J.E. Littlewood articulated three guiding principles that capture the essence of Lebesgue's theory: (1) every measurable set is "nearly" a finite union of intervals, (2) every measurable function is "nearly" continuous, and (3) every convergent sequence of measurable functions "nearly" converges uniformly. The word "nearly" is made precise by allowing exceptions on sets of arbitrarily small measure.
The second principle is formalized by Lusin's theorem: if f : [a, b] → ℝ is measurable and ε > 0, there exists a closed set F ⊆ [a, b] with m([a, b] \ F) < ε such that f restricted to F is continuous. In other words, a measurable function is continuous except on a set of arbitrarily small measure. This does not mean f is "almost everywhere continuous" — the exceptional set changes with ε — but it means measurable functions are never far from being continuous.
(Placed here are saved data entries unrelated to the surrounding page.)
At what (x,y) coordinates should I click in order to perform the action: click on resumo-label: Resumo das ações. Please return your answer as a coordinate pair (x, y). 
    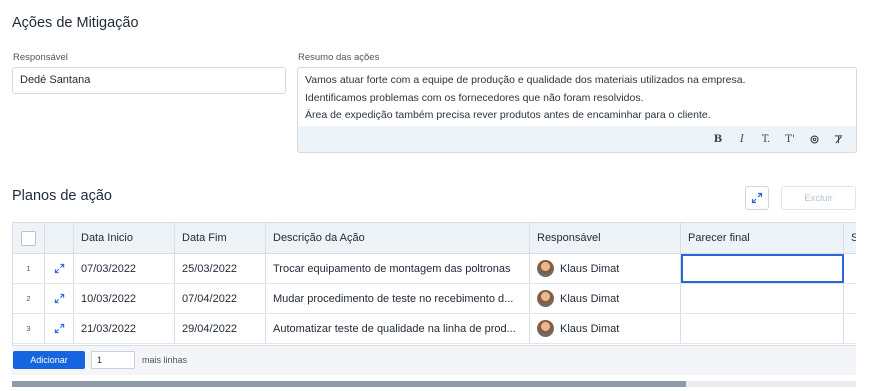
    Looking at the image, I should click on (339, 58).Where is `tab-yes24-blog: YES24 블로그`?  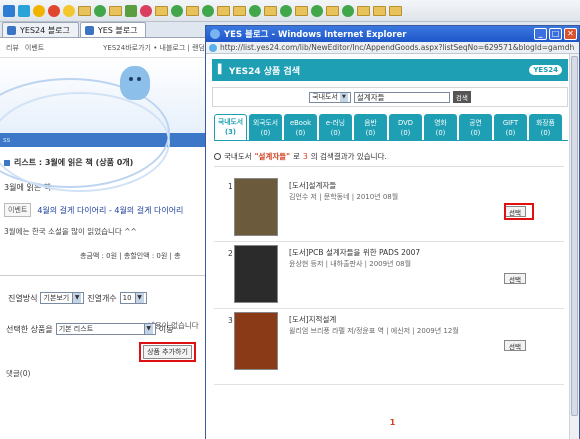
tab-yes24-blog: YES24 블로그 is located at coordinates (40, 30).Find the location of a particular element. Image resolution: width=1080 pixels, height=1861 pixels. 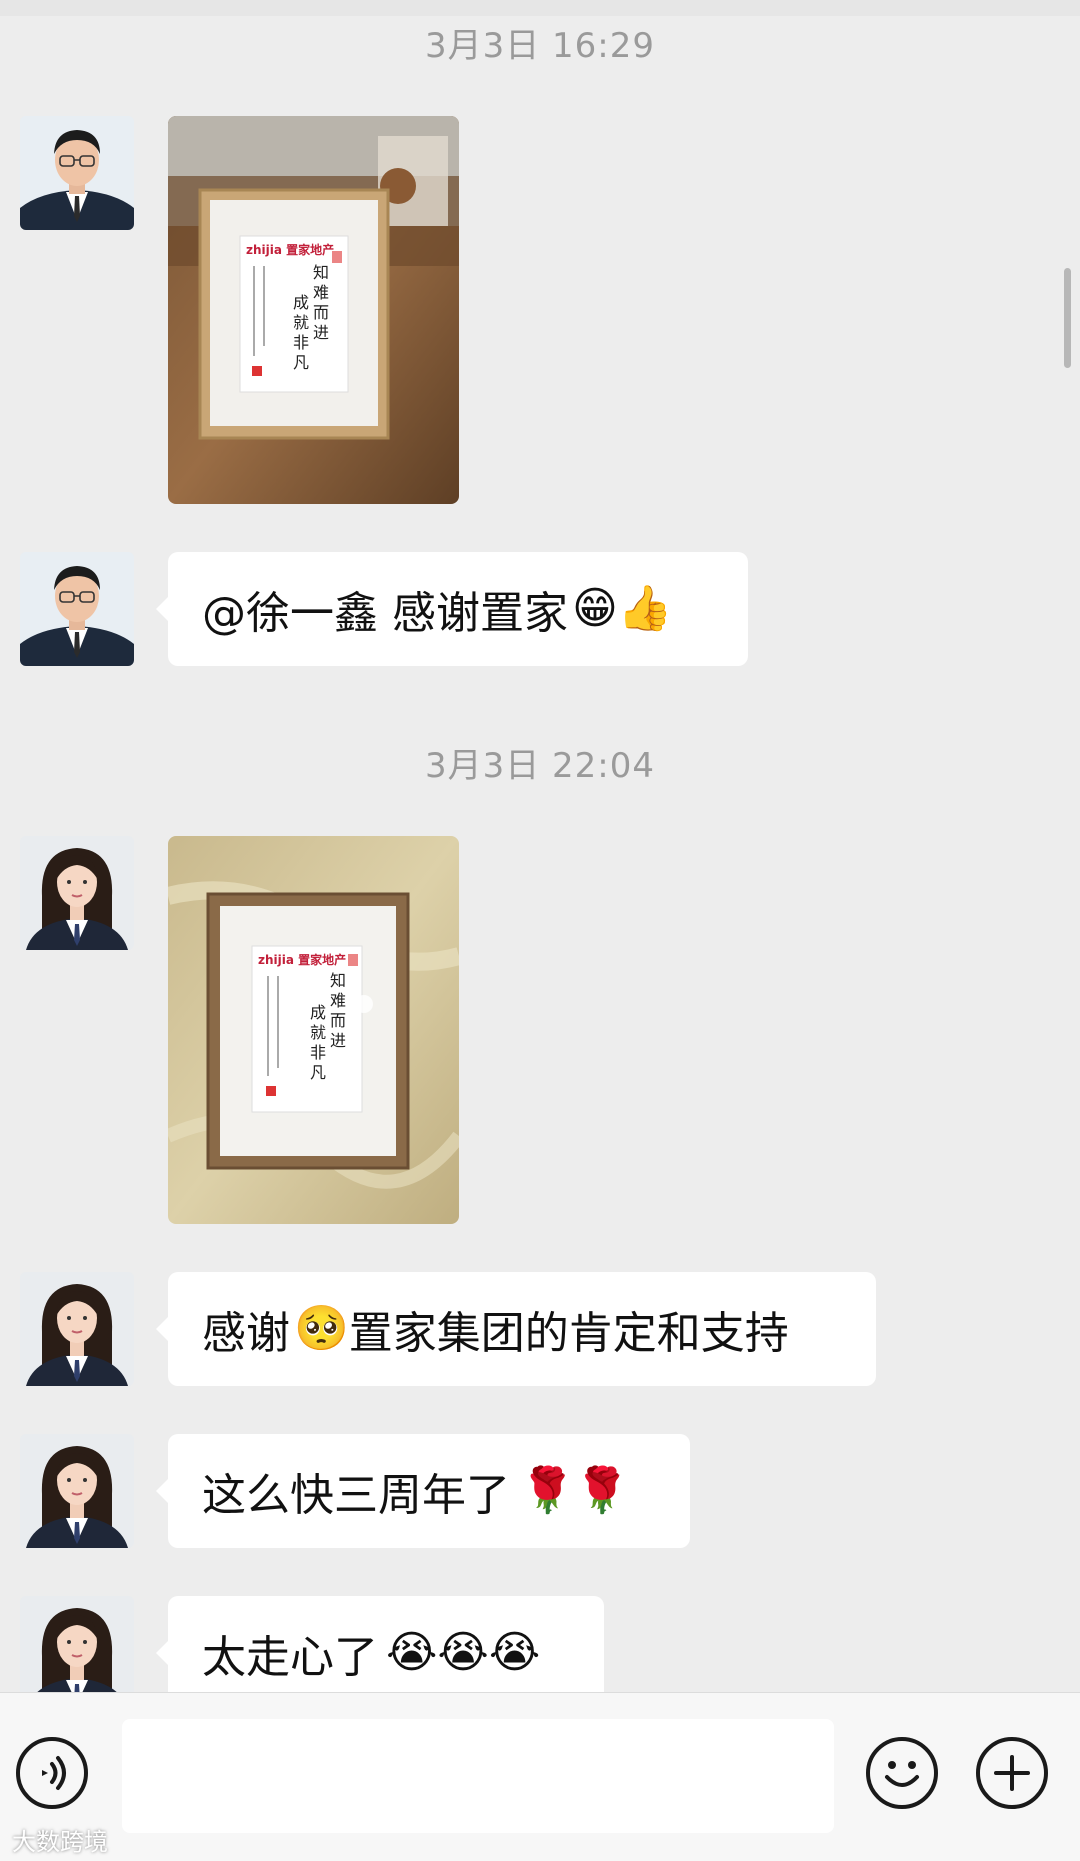

message-text: 感谢 is located at coordinates (246, 1334).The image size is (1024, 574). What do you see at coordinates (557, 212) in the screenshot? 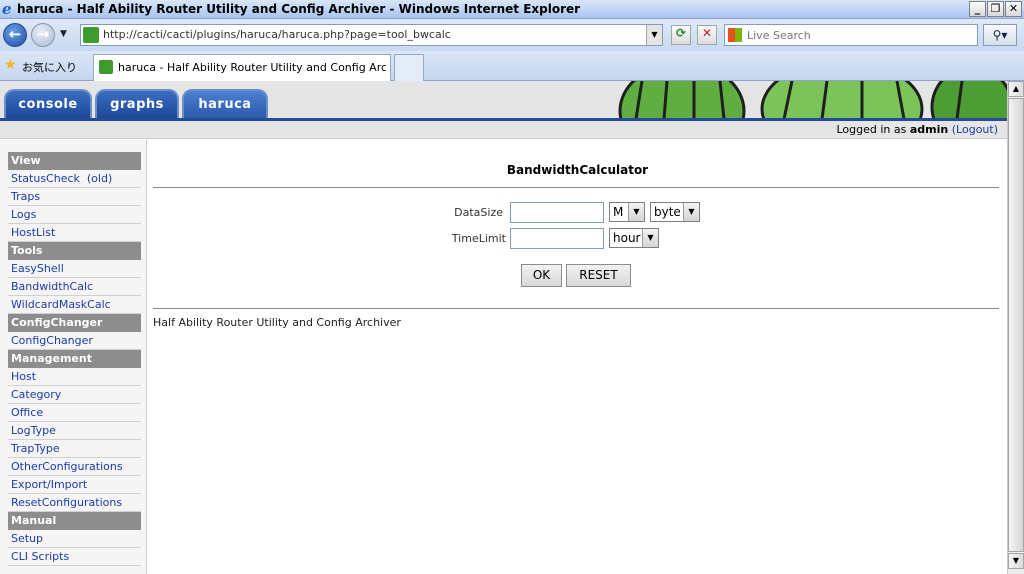
I see `datasize-input` at bounding box center [557, 212].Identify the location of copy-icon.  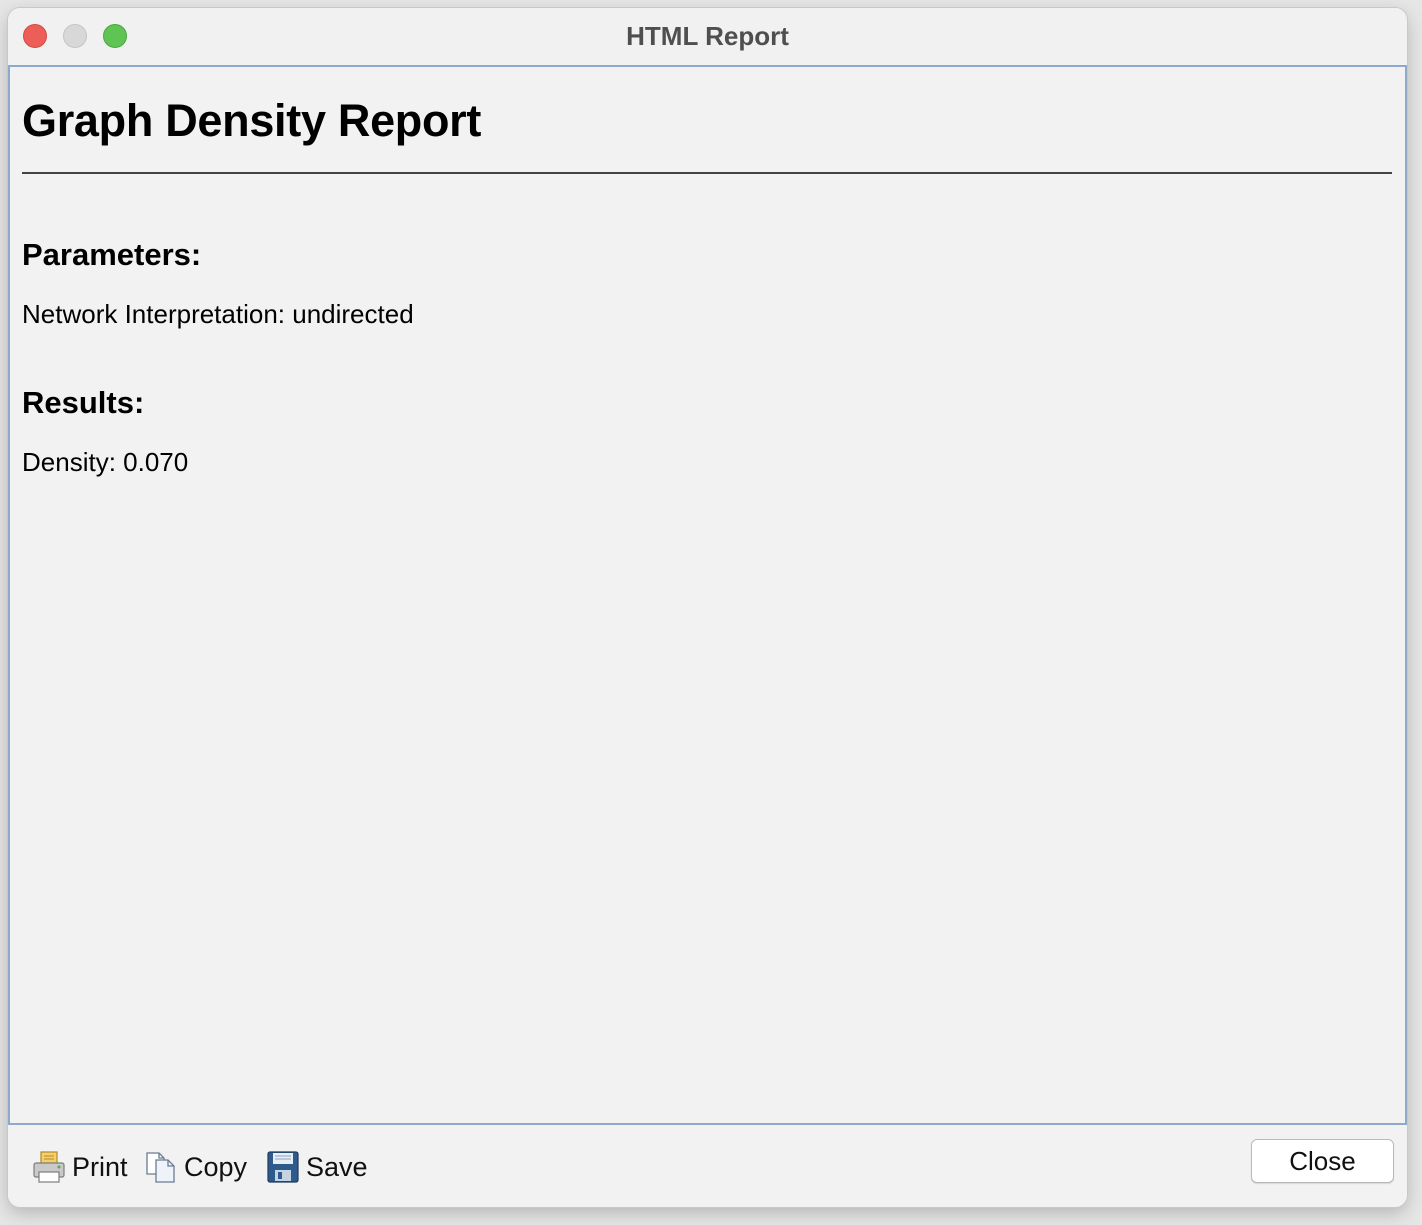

The third principle is Egoroff's theorem: if fₙ → f pointwise almost everywhere on a set E of finite measure, then for every ε > 0, there exists a measurable subset F ⊆ E with m(E \ F) < ε such that fₙ → f uniformly on F. Egoroff's theorem is a powerful tool because uniform convergence is much easier to work with than pointwise convergence — and Egoroff tells us that pointwise convergence is "almost" uniform.
The theory of measurable functions is the foundation on which the Lebesgue integral is built. The construction proceeds in stages: first define the integral for simple functions (a finite sum), then extend to non-negative measurable functions (via approximation by simple functions), and finally to general measurable functions (by writing f = f⁺ − f⁻ and integrating each part separately).
The closure of measurable functions under limits is the key property that makes the convergence theorems (Monotone Convergence, Dominated Convergence) possible. Without it, we could not guarantee that the limit of a sequence of integrable functions is even measurable, let alone integrable. This is the fundamental reason Lebesgue's theory is superior to Riemann's for the purposes of modern analysis.
In probability theory, measurable functions are called random variables. The preimage condition ensures that events like {X ≤ a} are in the σ-algebra of events and can be assigned probabilities. The distribution of a random variable is the pushforward measure μ_X(B) = P(X⁻¹(B)), and expectations are Lebesgue integrals. Measure theory and probability are thus two faces of the same coin.